Of particular note are the nearly 1,000 species of flowering plants in the preserve, including 20 kinds of wild orchids and four out of America’s five types of insect-eating plants. To learn about the best places for spotting the carnivorous pitcher plants and sundews, stop at the main visitor center, which sits just east of Rte. 69 on Rte. FM420.
4. Alabama-Coushatta Indian Reservation
A side trip to the west on Rte. 190 brings motorists to the home of the Alabama-Coushatta Indians, who have protected 4,600 acres of forest since the mid-1800s. Also preserved here are the tribes’ time- honored traditions: visitors can observe traditional dances and the making of authentic handicrafts. If you have time, be sure to take a tour of the area’s virgin woodlands.
5. Sam Rayburn Reservoir
After returning to Rte. 69, the drive winds through the rolling countryside to Rte. FM147 and the Sam Rayburn Reservoir. For about two miles the highway skims right across the man-made lake, which is hemmed in by Angelina National Forest, part of what local Texans call the Piney Woods. Several recreational areas dot the lake’s shores, and the forest’s designated pathway, the Sawmill Hiking Trail, parallels the Neches River as it passes the remains of an early mill and wends beneath towering longleaf pines, oaks, sweet gums, and beeches—a reminder of East Texas as it was before the advent of large-scale logging.
6. San Augustine
Rte. FM147 soon sweeps into San Augustine, a town that took root as a Spanish mission in 1716. More than a century later, Sam Houston, the man of boundless bravery who led Texas in its fight for independence from Mexico, could be seen striding down the streets here. For a sampling of residential life in that spirited, glamorous era, visitors can tour the Ezekiel Cullen Home, an 1839 mansion.
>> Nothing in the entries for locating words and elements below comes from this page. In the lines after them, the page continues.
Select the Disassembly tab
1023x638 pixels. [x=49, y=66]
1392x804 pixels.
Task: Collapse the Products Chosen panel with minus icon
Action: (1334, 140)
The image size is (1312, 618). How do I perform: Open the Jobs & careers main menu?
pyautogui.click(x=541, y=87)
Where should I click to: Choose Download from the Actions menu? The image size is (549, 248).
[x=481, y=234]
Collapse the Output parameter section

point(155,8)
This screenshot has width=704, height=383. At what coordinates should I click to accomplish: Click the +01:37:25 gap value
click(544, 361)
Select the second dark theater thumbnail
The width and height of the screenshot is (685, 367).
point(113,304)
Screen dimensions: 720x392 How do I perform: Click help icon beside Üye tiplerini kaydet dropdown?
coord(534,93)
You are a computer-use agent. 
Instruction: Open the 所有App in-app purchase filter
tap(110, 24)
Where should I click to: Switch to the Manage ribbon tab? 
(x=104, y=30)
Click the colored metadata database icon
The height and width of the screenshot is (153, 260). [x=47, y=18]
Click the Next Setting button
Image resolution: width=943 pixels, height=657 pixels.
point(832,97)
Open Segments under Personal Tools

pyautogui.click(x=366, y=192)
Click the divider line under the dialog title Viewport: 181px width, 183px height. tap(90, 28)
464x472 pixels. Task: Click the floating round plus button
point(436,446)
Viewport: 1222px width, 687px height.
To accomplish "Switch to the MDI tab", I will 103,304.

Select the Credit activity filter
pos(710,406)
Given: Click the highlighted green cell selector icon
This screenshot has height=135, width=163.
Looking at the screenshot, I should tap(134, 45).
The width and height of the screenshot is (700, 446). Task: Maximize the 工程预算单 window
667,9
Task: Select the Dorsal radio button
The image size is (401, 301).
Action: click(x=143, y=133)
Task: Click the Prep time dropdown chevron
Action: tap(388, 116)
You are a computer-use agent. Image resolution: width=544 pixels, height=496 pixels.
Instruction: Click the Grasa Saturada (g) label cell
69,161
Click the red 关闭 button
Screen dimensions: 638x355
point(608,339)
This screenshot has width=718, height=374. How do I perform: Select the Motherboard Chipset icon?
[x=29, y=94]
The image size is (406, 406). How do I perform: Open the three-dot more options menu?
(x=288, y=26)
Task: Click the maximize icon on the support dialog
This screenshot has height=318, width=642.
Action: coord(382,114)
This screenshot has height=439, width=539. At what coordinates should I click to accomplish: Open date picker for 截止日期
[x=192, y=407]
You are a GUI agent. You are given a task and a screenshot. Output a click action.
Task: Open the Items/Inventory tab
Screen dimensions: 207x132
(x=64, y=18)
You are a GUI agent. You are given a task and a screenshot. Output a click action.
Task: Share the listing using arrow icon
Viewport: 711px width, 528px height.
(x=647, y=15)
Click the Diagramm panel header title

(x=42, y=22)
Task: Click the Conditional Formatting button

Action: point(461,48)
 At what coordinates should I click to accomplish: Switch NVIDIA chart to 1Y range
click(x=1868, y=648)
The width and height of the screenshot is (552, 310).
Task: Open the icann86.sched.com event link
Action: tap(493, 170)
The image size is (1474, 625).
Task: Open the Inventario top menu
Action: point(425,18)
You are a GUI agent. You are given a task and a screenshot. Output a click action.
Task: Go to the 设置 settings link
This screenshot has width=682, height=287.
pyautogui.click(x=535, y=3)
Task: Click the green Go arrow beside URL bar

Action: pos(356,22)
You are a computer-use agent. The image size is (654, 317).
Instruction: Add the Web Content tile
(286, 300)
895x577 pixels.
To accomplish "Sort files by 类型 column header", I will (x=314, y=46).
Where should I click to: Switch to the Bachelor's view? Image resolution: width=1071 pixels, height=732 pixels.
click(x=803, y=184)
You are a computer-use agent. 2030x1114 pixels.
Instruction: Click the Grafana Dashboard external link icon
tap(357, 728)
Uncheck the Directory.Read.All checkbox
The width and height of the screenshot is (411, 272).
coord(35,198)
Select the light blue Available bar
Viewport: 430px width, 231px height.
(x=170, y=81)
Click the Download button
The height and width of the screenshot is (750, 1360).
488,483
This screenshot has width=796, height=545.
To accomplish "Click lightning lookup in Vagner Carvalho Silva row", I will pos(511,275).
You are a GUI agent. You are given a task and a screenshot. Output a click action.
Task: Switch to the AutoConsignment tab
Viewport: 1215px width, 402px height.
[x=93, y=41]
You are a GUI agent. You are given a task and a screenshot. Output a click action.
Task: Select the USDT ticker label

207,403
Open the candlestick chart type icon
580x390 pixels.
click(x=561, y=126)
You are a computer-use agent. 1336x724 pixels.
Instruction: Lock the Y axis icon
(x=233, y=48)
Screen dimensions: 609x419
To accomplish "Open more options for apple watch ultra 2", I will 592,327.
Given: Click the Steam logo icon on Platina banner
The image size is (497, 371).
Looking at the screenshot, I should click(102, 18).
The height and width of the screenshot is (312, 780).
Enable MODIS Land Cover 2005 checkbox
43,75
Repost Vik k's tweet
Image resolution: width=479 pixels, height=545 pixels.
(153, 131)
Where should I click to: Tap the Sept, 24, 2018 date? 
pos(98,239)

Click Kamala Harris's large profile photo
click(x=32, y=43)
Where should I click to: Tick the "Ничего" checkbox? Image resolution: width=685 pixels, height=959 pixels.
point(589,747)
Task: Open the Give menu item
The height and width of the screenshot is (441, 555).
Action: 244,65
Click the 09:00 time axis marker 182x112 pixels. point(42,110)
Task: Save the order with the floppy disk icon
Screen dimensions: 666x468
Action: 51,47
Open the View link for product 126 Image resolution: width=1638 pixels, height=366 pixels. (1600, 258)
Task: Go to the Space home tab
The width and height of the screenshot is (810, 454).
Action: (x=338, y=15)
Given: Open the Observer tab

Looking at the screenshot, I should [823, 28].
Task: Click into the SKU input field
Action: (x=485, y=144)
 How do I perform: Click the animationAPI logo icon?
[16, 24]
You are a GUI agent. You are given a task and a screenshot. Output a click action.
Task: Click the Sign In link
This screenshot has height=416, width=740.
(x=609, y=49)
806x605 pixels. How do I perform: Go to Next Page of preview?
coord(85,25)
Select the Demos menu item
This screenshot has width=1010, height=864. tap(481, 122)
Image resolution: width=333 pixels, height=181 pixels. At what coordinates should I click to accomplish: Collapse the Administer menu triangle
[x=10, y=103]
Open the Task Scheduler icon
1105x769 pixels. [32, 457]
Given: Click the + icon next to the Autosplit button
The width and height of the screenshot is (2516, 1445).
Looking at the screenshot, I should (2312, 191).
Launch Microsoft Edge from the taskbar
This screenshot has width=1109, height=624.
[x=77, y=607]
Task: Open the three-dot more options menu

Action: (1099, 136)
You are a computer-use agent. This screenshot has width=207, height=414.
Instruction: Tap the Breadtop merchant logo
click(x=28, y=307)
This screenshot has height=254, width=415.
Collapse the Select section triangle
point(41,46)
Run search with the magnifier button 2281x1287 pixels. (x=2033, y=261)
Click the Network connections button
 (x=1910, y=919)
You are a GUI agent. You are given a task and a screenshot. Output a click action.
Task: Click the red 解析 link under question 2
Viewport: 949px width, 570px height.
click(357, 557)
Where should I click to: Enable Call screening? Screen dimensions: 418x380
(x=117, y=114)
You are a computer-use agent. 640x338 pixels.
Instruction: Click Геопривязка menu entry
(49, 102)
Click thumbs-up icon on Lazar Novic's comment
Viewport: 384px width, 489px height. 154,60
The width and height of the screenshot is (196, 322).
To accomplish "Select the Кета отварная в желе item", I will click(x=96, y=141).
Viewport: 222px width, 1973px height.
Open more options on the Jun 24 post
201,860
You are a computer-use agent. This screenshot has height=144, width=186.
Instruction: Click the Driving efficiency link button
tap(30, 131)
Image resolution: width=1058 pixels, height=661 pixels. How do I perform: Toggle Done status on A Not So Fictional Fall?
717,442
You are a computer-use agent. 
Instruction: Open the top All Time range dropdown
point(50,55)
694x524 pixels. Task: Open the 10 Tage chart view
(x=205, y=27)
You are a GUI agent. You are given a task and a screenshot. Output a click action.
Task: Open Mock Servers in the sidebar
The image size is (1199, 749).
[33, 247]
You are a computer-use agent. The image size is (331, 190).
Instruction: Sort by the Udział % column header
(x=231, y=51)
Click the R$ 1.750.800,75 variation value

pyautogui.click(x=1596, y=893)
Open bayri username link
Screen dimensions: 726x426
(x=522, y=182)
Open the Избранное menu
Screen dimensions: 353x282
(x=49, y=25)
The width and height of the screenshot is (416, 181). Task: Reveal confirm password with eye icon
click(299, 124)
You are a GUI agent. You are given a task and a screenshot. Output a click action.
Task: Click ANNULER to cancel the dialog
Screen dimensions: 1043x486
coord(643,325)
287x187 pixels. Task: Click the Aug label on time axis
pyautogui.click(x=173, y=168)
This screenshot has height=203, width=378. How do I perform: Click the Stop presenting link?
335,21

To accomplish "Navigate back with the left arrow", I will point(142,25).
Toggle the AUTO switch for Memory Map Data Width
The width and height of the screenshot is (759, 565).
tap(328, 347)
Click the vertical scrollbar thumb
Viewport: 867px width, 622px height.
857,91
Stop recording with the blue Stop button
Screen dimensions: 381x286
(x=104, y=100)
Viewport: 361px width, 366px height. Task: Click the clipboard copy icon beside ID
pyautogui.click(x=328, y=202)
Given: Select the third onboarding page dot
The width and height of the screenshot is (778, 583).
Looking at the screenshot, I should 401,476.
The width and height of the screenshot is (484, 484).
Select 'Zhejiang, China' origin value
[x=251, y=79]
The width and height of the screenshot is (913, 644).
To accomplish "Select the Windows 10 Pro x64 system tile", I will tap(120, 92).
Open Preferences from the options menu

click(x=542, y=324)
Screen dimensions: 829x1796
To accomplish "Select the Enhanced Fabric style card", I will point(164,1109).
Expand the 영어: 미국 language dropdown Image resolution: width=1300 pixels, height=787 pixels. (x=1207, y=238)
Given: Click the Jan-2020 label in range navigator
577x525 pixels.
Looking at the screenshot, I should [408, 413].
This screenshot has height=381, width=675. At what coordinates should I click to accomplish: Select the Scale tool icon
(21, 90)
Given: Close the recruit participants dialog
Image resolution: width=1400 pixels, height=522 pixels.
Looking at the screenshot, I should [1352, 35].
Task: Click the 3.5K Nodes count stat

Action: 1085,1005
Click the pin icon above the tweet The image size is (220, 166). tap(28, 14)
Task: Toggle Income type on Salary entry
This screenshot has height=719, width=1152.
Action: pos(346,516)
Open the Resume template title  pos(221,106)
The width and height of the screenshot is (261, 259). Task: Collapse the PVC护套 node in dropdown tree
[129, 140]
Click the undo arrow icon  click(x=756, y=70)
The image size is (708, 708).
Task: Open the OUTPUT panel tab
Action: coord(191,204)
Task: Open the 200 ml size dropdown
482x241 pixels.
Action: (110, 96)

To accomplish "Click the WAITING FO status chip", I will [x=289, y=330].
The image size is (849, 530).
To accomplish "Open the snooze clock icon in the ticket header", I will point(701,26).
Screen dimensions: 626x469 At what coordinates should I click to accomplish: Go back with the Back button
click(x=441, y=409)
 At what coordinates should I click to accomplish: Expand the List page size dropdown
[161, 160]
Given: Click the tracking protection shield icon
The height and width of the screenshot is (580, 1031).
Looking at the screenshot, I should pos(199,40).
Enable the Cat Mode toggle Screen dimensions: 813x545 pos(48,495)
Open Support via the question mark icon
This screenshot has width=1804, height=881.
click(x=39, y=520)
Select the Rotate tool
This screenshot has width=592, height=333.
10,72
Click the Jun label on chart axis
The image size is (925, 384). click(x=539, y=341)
Heading north from Tenaha, Rte. 59 passes through Carthage, home of the Texas Country Music Hall of Fame and Tex Ritter Museum. The drive next crosses the Sabine River on the way to Marshall. This community’s legacy as one of the first cities in Texas lives on in buildings such as the 1896 Ginocchio Hotel, with Victorian architecture, and Maplecroft, a well-preserved Italianate home built in 1870. The town is also the home of Marshall Pottery and Museum, found 21⁄2 miles south on Rte. FM31. The star attraction in Marshall, though, is its Christmastime Wonderland of Lights: about 6 million bulbs adorn the city in one of the nation’s largest and brightest holiday displays.
8. Caddo Lake State Park
Festooned with wispy strands of Spanish moss, bald cypresses tower above the waters of Caddo Lake. Miles of “boat roads” lead down channels in this watery wilderness, where anglers in search of bass and catfish might hear the drumming of the pileated woodpecker or the curious “Who-cooks-for-you?” call of the barred owl. The lake itself, geologists say, was created as a result of an earthquake, which formed a natural dam on a bayou. The Caddo Indians, according to legend, were forewarned of the earthquake by the Great Spirit.
Few spots in Texas can match Jefferson’s nostalgic charm. Among its many restored structures is the Excelsior House Hotel, where the guests have included such notables as Ulysses S. Grant, Rutherford B. Hayes, John Jacob Astor, and Oscar Wilde. Another patron was railroad baron Jay Gould, whose private railcar rests just a few steps from the hotel. Local lore says that Gould prophesied the town’s doom when its citizens refused to let his railroad pass through. And Jefferson did in fact undergo a decline—but that very lack of progress places today’s visitors on the threshold of Texas as it looked more than 100 years ago.